### What is expected
Print the lines that run from the line with "Where should I" to the line with "Click the Draft", keeping both end lines, exactly as they appear in the entries below, and nothing else.
========
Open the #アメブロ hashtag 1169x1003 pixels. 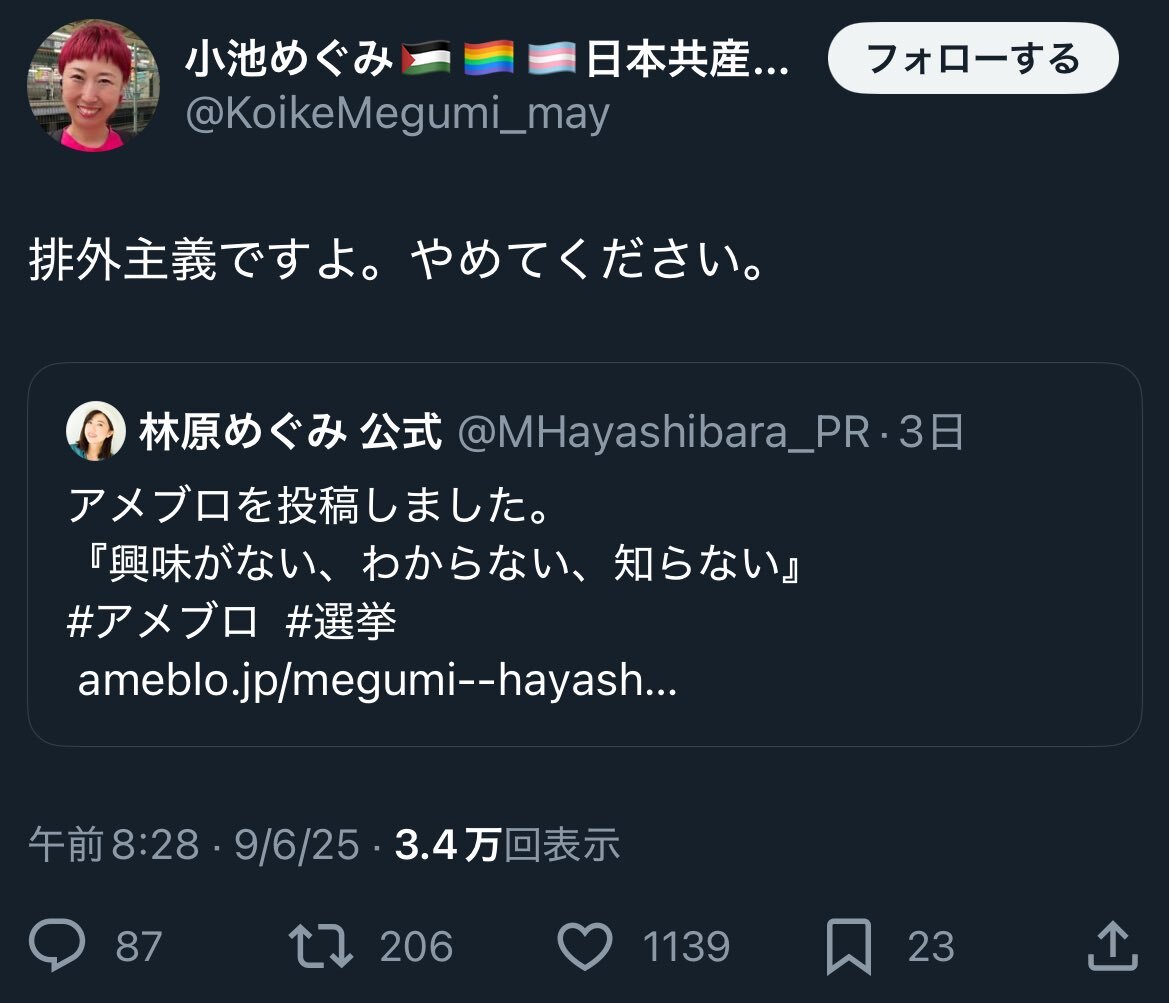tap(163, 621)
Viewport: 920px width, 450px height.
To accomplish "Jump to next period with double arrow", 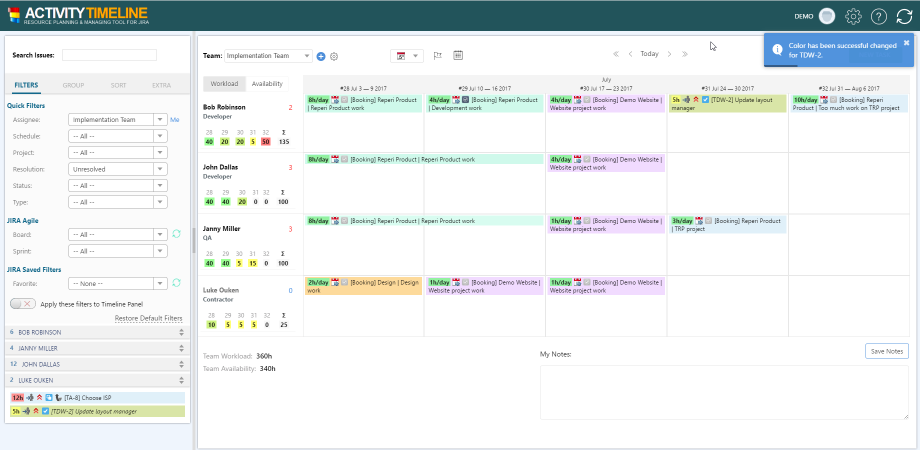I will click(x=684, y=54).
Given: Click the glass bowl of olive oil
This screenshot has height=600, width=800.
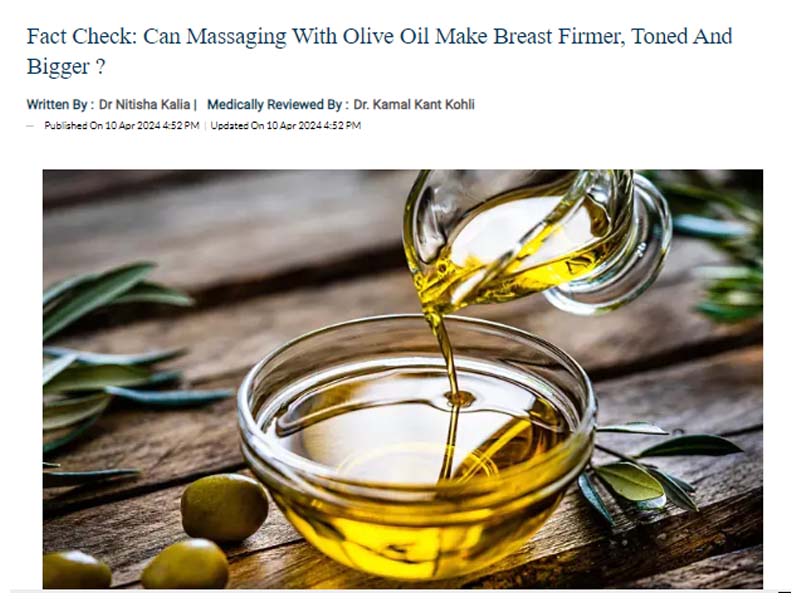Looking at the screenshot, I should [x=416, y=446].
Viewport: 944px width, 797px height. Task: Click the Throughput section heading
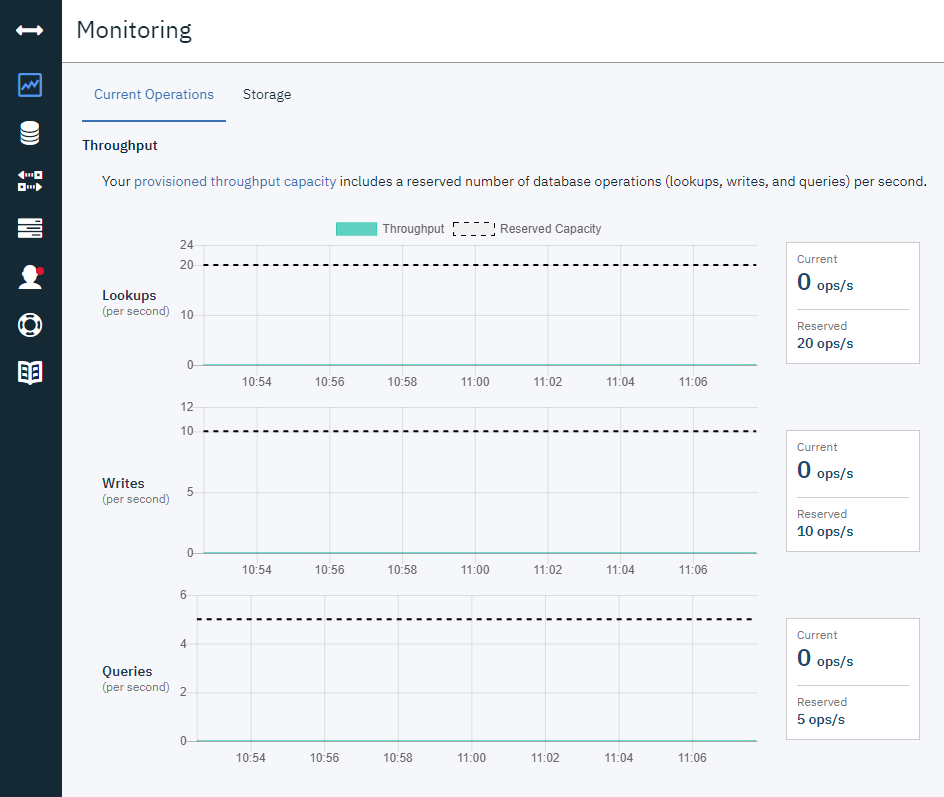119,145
========
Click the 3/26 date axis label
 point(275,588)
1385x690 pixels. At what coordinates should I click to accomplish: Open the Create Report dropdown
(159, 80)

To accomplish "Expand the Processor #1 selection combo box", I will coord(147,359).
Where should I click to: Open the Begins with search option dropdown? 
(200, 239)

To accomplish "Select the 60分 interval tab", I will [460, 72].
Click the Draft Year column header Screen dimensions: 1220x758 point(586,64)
========
### Output
Where should I click to: Open the Begins with search option dropdown? 
(200, 239)

To accomplish "Select the 60分 interval tab", I will [460, 72].
Click the Draft Year column header Screen dimensions: 1220x758 point(586,64)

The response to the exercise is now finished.